Kessler is preparing plans to assert regulatory control over cigarettes under the Food, Drug and Cosmetics Act, according to sources. Anticipating an all-out fight from tobacco-producing states, Kessler is said to favor an announcement timed shortly after Congress adjourns for the year in late September or early October."He (would) regulate advertising, promotion, sales, distribution and manufacturing," a source close to Kessler told us. "By the time (Congress) comes back, you'll have all these tobacco congressmen trying to undo it." With Congress gone, Kessler could seize the element of surprise to blunt congressional opposition and to buy time to implement new regulations.

"There's nothing you can do that's not going to lead to a nuclear war," one FDA source told us. "Everyone knows the companies are going to sue. If we don't assert jurisdiction, everyone knows the (anti-smoking) coalition will come in with a lawsuit on the other side."

Kessler has been edging closer to asserting control over cigarettes since evidence was uncovered this year that American tobacco companies have known for years that cigarettes are addictive. Others have suggested that cigarette makers chemically alter their products to increase the chance of addiction.
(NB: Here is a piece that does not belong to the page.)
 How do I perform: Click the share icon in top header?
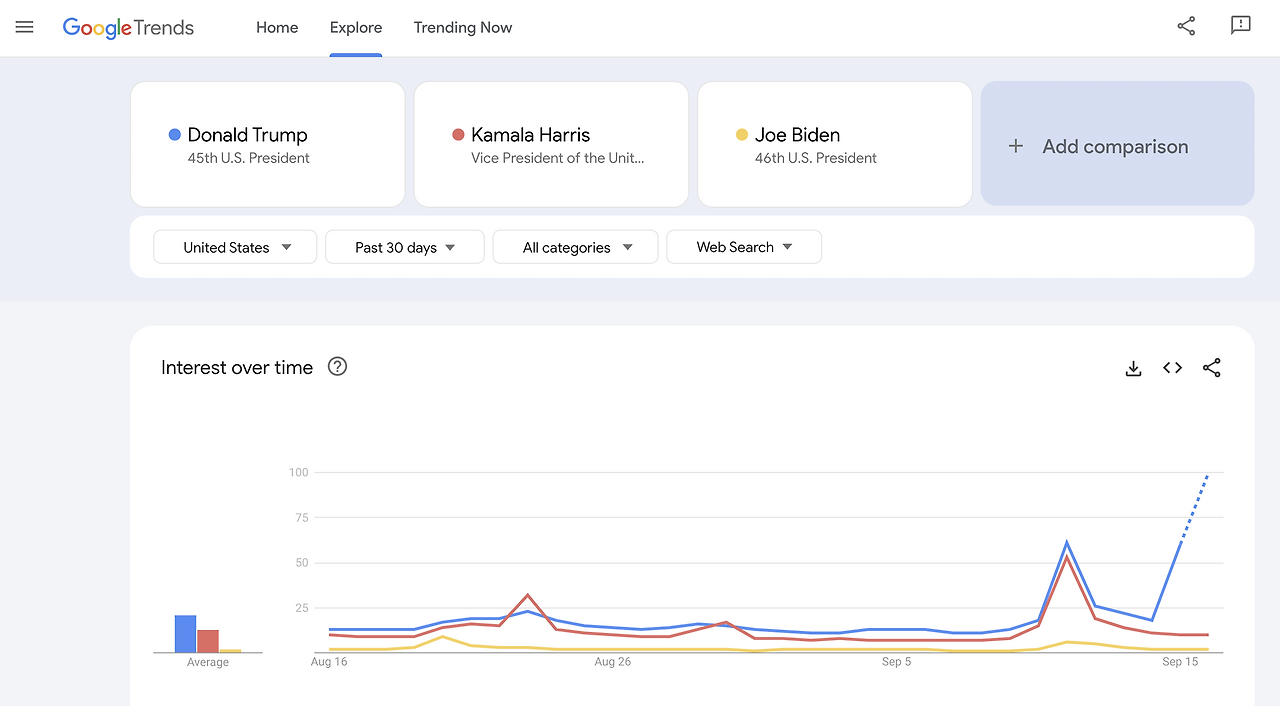tap(1186, 27)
In an interview last week, Kessler told us the FDA was "working very hard" on the issue of regulatory jurisdiction. Last February, the FDA announced an investigation into whether nicotine is addictive and should be regulated as a drug. "I'm reluctant to give any timetable whatsoever," said Kessler, who has been methodically laying the groundwork for regulation. "We recognize the enormity, the important social consequences to any decision we would take."

Kessler dismisses the political consequences, even if some Democrats are fretting. Cracking down on cigarette-makers - from a ban on advertising to gradually lowering the levels of nicotine in cigarettes - could alienate Southerners, and could throw toss-up races in the tobacco belt to Republicans. Tobacco already feels burned. On Inauguration Day, first lady Hillary Rodham Clinton banned smoking in the White House. More recently, the White House has been eying tobacco taxes as a way of funding health-care reform.
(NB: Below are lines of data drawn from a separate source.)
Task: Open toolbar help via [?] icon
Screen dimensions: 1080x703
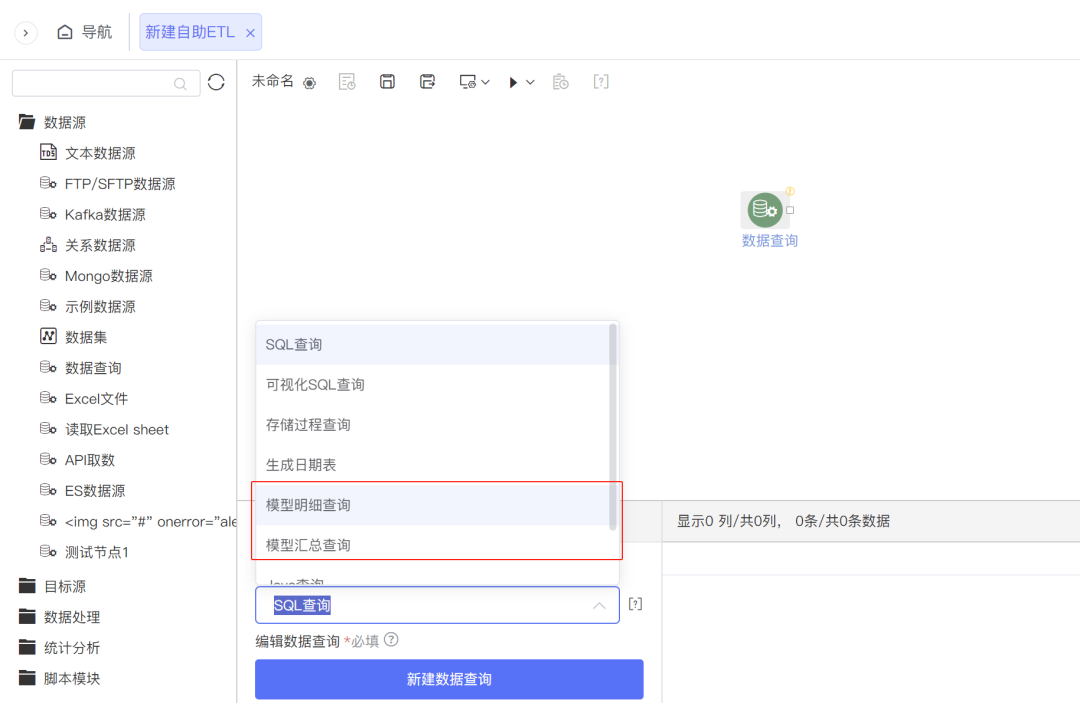Action: click(x=600, y=81)
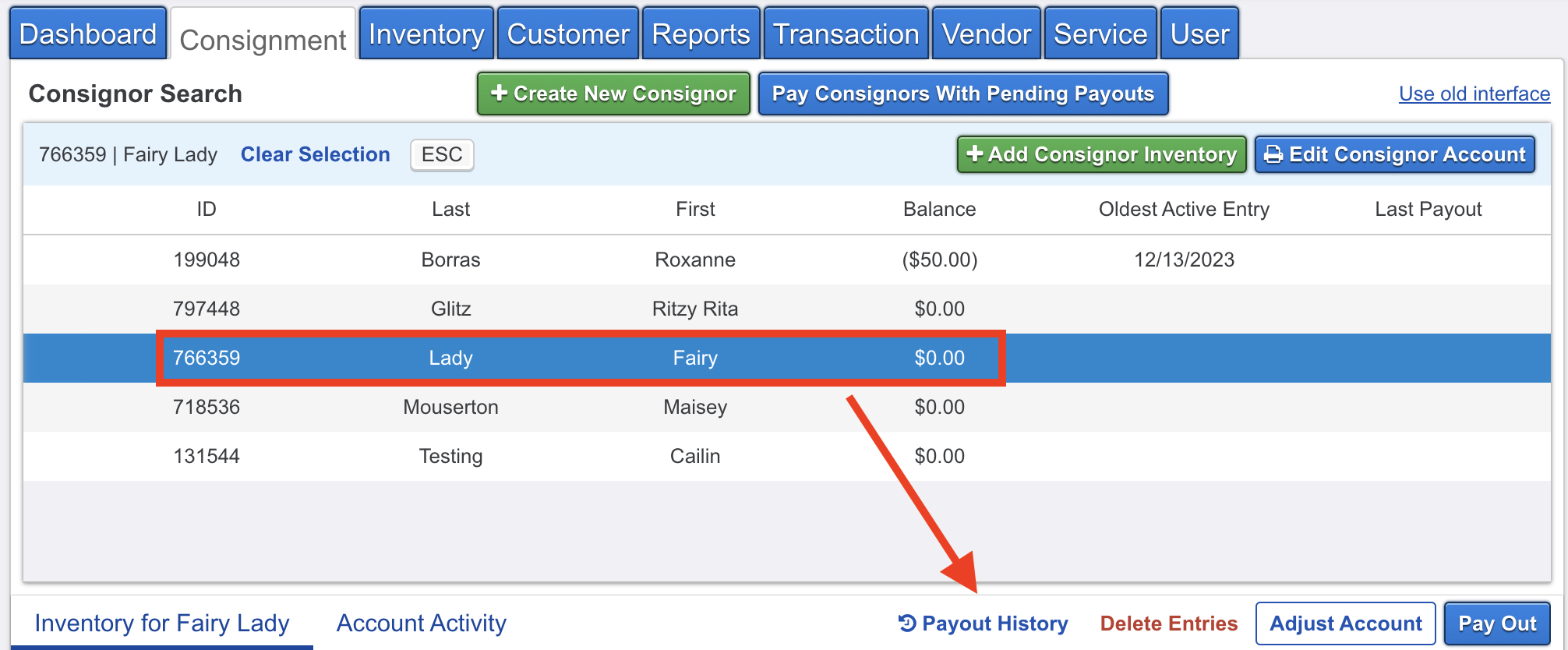Go to the Vendor tab
1568x650 pixels.
(986, 34)
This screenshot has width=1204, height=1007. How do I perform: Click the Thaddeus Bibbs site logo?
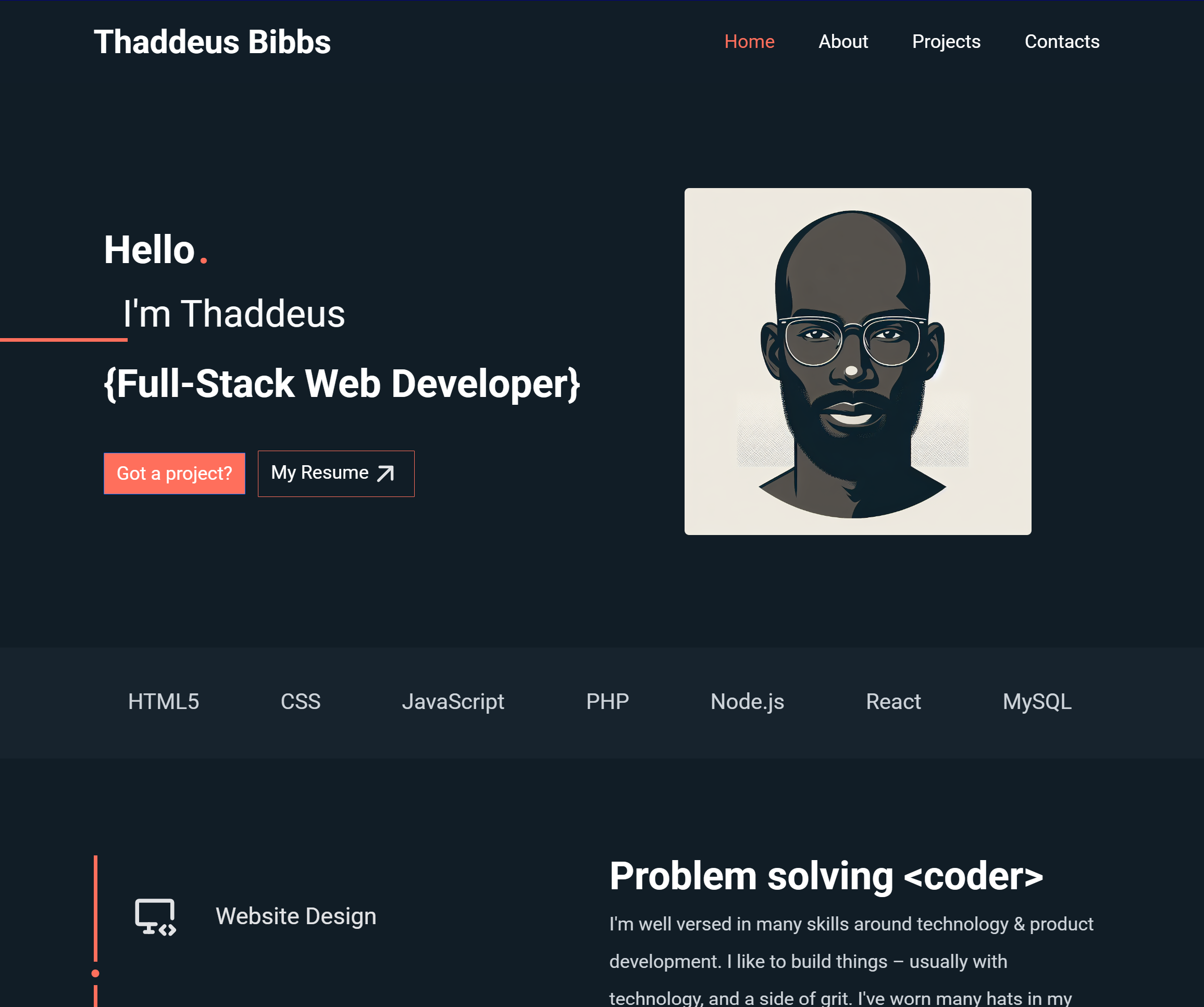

Although it's Kessler's call, sources say the first lady "signed off" on the decision earlier this year. "I talked to Hillary about this and she said `Go,' " said one House Democratic leader who spoke to Hillary Clinton earlier this year.
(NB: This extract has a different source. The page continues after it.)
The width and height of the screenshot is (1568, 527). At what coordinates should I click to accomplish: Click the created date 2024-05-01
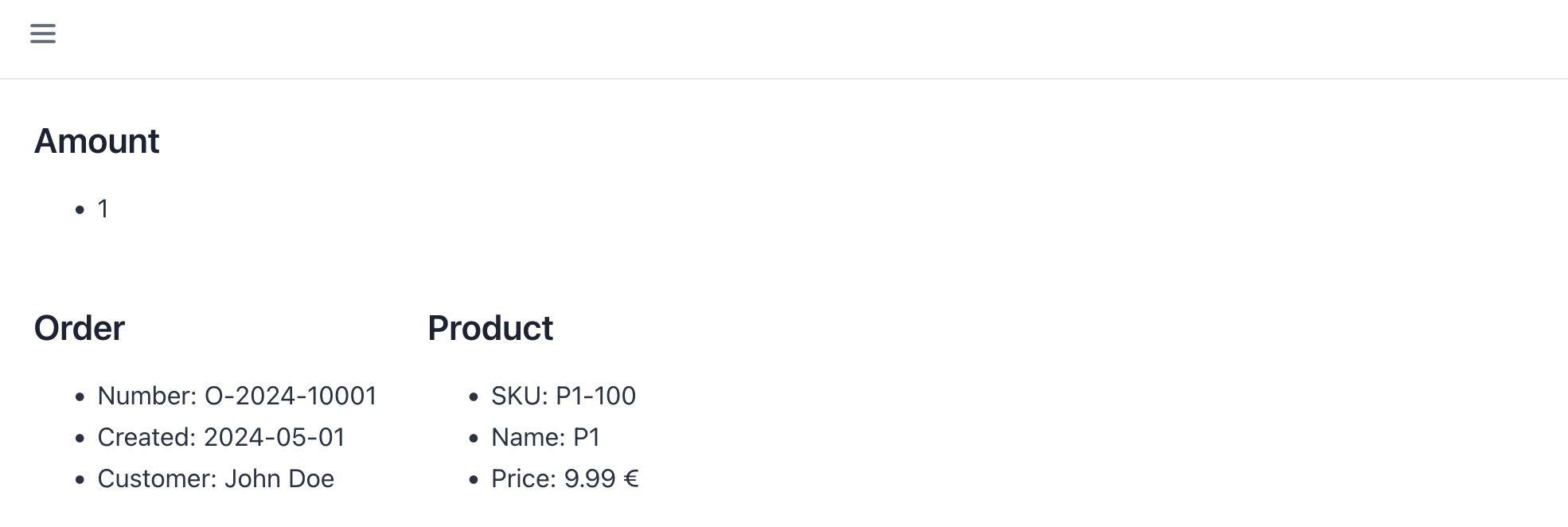[x=274, y=438]
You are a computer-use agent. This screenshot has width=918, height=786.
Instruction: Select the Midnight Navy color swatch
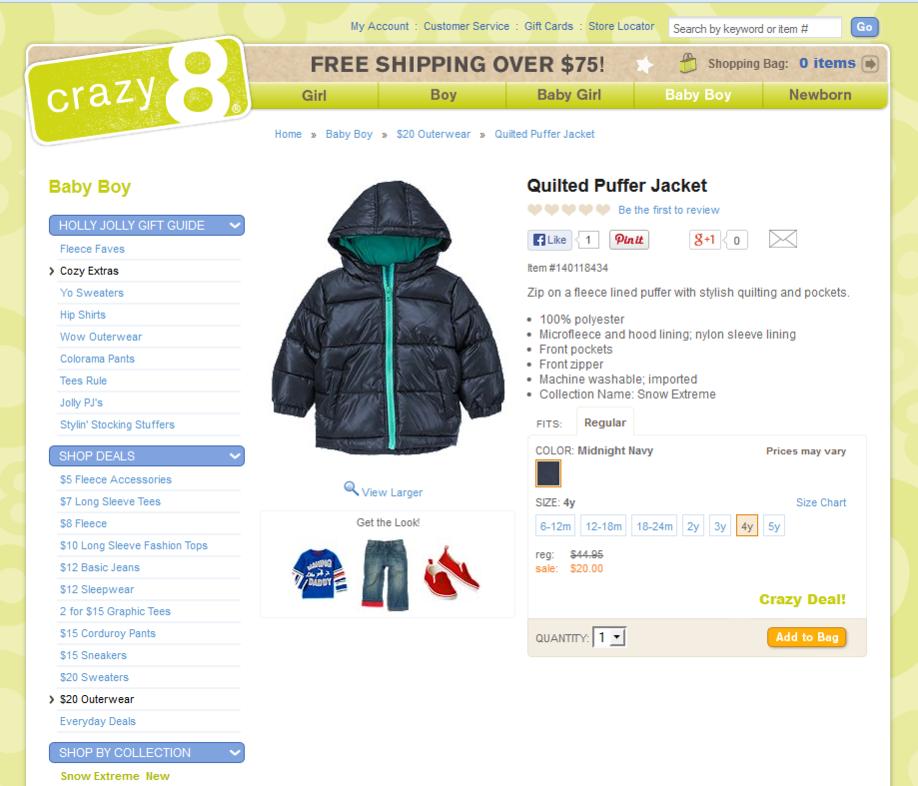(548, 473)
A strategist for a Southern House Democrat predicts Kessler's decision could "blow up health-care entirely" and thus backfire on Hillary Clinton's health-care crusade. "It would take good leadership votes and convert them into Republican seats," according to this official. "Why are (they) doing something that is politically harmful to us in our districts. Do they have a death wish?"

For Kessler, the 400,000 people who die every year from tobacco-related illness are the only casualties that count. Having built a case since February during congressional hearings, Kessler is bound to herald the new policy with a clarion call for children's health. The average age of first use is 14. Eliminating cigarette vending machines and outlawing marketing aimed at youth are among the options under consideration. "It is important to come up with an approach that is really directed at reducing the number of kids from becoming hooked," Kessler said.

Kessler has several tools at his disposal. He compares tobacco regulation to the other substances he oversees. "When you regulate prescription drugs or over-the-counter drugs, there are rules with regard to access, rules with regard to advertising, rules with regard to promotion, rules with regard to content, rules with regard to labeling," Kessler says. He clearly leaves the impression that the path for cigarette regulation will follow suit.

Although Kessler rejects the notion of tobacco prohibition, he does a poor job staying poker-faced about his ultimate plans. Look at everything we regulate, he suggests, from saccharin to red dye No. 3 and PCB. "Add up the risks of all those substances and then look at the risks from tobacco," he said. "All the other risks pale in comparison. The fact is, one in five people who are going to be reading your column are going to die from a tobacco-related illness."